教官の額に汗が滲み、生徒たちはただ呆然とその背中を見つめるしかなかった。
ざわめきが訓練場に広がる。
偶然や老朽化と片付けるには、あまりにも頻発しすぎていた。
私は剣を収めながら、胸の奥に冷たいものを感じていた。
これはただの不調ではない。あまりに不自然なことが二度続いた。三度続くようなら、誰かのいたずらかもしれない。悪質過ぎる悪戯? ……もっと悪意を持ったなにかか?
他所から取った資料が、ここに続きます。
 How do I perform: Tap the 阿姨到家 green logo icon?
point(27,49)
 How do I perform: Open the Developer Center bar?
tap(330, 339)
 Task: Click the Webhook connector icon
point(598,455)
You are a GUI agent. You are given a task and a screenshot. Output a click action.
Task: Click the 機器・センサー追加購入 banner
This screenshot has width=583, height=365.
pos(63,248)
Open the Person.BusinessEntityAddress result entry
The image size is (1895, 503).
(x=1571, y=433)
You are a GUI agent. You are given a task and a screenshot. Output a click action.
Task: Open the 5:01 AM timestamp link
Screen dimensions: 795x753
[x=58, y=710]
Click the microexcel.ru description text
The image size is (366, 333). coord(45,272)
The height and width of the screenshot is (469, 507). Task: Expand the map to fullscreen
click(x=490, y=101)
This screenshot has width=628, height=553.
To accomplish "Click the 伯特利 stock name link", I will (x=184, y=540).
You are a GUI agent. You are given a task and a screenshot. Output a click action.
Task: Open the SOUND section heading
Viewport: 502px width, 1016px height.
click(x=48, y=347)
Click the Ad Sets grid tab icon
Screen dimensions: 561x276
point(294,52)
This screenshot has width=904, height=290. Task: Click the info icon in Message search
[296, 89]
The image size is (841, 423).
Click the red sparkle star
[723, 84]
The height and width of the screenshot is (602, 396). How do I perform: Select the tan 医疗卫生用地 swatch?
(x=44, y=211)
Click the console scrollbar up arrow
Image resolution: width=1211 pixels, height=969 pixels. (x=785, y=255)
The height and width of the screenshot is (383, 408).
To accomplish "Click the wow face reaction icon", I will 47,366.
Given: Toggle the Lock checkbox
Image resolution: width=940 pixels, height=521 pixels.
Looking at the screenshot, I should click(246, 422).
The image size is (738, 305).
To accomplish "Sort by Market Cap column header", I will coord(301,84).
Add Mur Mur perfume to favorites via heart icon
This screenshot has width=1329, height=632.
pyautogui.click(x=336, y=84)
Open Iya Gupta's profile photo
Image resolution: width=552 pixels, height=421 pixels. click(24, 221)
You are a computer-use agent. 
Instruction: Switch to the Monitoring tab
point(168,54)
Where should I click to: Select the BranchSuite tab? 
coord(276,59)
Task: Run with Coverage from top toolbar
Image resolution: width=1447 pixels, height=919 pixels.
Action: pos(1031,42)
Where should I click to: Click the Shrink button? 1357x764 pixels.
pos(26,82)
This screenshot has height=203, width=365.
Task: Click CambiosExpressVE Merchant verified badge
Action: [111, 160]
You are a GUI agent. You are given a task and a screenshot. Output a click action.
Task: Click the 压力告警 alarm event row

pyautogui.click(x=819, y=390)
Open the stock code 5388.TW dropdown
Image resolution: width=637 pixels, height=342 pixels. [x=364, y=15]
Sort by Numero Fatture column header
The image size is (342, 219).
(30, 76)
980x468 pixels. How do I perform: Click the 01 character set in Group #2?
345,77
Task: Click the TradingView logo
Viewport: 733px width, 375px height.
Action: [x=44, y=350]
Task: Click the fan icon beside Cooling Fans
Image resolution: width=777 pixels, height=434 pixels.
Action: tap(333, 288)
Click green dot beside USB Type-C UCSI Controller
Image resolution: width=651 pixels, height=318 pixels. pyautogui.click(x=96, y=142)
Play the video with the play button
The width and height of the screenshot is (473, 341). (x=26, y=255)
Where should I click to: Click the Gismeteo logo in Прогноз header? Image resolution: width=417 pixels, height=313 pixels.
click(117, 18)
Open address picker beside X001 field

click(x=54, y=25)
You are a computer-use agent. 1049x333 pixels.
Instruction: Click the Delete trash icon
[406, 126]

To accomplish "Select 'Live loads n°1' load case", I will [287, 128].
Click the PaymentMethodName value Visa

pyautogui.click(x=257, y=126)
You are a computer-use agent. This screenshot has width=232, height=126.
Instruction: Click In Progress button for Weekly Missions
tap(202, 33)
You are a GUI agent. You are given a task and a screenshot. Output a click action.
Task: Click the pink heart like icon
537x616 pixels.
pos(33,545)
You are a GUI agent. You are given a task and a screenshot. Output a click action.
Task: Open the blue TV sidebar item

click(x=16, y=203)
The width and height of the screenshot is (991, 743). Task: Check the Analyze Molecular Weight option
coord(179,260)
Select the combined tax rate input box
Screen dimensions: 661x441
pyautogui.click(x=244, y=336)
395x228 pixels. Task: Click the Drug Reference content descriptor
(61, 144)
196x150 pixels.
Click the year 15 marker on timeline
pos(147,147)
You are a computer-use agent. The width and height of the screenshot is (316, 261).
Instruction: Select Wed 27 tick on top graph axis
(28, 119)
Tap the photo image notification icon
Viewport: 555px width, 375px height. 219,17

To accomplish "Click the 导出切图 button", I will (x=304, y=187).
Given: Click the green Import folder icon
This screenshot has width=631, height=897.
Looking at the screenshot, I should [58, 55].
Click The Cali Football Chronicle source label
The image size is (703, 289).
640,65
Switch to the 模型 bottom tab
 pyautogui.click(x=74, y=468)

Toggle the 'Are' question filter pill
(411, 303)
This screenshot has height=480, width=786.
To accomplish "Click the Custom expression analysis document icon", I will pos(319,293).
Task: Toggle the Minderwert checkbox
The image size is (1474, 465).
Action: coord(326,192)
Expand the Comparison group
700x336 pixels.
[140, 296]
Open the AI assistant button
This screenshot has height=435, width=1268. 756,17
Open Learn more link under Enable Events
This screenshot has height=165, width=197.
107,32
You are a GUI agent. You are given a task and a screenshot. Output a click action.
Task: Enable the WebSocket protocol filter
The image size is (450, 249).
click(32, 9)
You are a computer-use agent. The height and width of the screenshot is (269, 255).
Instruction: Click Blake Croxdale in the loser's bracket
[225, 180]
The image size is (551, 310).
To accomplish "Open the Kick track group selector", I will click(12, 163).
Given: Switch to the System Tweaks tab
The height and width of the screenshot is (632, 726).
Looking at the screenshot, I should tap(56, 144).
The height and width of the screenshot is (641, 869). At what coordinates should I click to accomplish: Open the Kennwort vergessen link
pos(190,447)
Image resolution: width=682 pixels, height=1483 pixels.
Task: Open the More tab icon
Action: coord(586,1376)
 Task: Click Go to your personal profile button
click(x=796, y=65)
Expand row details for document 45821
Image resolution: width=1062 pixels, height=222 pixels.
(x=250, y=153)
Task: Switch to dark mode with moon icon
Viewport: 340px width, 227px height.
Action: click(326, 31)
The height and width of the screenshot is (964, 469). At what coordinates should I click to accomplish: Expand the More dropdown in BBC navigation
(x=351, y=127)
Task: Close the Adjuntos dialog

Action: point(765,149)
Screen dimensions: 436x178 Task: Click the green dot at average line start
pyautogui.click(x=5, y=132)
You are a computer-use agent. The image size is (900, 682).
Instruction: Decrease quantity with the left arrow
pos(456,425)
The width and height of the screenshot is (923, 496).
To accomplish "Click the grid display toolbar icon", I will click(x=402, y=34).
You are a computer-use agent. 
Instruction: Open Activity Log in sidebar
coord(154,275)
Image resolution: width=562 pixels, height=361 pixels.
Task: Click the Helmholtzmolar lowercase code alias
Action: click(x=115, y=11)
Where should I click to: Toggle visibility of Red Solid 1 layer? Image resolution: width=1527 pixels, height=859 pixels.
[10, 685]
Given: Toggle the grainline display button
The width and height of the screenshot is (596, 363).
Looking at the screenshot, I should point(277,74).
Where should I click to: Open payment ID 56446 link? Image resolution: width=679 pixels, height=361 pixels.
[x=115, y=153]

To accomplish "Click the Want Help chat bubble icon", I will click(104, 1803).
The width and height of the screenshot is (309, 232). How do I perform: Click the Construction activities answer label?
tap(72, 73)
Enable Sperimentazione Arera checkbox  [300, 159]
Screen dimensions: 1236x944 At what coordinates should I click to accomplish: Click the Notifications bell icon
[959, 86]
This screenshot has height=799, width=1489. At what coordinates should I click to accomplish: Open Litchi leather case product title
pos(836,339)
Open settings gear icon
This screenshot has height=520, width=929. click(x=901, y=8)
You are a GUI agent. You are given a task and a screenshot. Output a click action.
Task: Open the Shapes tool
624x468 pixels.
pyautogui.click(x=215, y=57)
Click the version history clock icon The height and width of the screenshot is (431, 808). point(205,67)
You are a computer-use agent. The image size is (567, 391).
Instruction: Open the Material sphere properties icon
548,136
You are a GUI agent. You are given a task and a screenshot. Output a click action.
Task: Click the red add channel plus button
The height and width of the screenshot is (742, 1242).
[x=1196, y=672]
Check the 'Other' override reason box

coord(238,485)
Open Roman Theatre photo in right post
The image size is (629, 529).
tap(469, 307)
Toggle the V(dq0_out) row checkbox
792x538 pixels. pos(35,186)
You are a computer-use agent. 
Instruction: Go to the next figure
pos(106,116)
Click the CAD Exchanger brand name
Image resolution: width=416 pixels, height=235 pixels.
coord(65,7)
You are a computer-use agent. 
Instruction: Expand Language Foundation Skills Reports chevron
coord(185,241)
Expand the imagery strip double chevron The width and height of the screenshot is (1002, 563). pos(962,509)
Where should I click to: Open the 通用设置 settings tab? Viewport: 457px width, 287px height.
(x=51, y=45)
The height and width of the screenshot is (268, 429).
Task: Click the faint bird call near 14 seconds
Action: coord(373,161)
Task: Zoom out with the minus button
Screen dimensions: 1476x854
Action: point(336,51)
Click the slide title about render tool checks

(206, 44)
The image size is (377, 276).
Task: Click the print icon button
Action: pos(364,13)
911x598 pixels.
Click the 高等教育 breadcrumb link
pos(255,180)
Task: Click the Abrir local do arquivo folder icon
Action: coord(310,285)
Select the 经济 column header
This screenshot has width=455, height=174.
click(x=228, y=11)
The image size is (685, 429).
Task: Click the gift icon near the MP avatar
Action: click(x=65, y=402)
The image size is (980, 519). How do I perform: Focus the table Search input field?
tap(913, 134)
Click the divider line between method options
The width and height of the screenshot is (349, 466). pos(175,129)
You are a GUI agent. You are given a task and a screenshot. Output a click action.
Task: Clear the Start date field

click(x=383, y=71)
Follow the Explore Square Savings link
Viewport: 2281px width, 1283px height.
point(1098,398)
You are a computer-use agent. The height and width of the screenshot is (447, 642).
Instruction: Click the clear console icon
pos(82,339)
その日を境に、訓練場では小さな異変が頻発しはじめた。
木剣が振り下ろされた瞬間に柄が割れ、持ち主の手の甲に深い裂傷を残す。
魔導演習で放たれた雷撃が標的を逸れ、近くにいた生徒の肩をかすめる。
弓の弦が唐突に切れ、隣で構えていた生徒の頬を赤く裂いた。
「うっ……!」
「大丈夫か!?」
訓練場のあちこちで悲鳴と駆け寄る声が繰り返される。怪我は命に関わるほどではないものの、決して無視できるものでもなかった。
しかし、教官たちは眉をひそめつつも言葉を濁す。
「整備の確認を怠ったのだろう」
「魔力の調整不足だ、注意すれば防げる」
「弦も金属も消耗品だ。偶然が重なっただけだ」
そう言い切って、事態を個別の不注意として片付けていった。
だが、生徒たちの胸には不安が積もっていった。
仲間が倒れる光景を見た者、かすり傷で済んだ者、そして偶然居合わせただけの者までもが、ひとしく同じ思いを抱き始める。
――これは本当に偶然なのか?
訓練場に吹く風は、いつしかざわめきを運ぶ不気味な囁きへと変わりつつあった。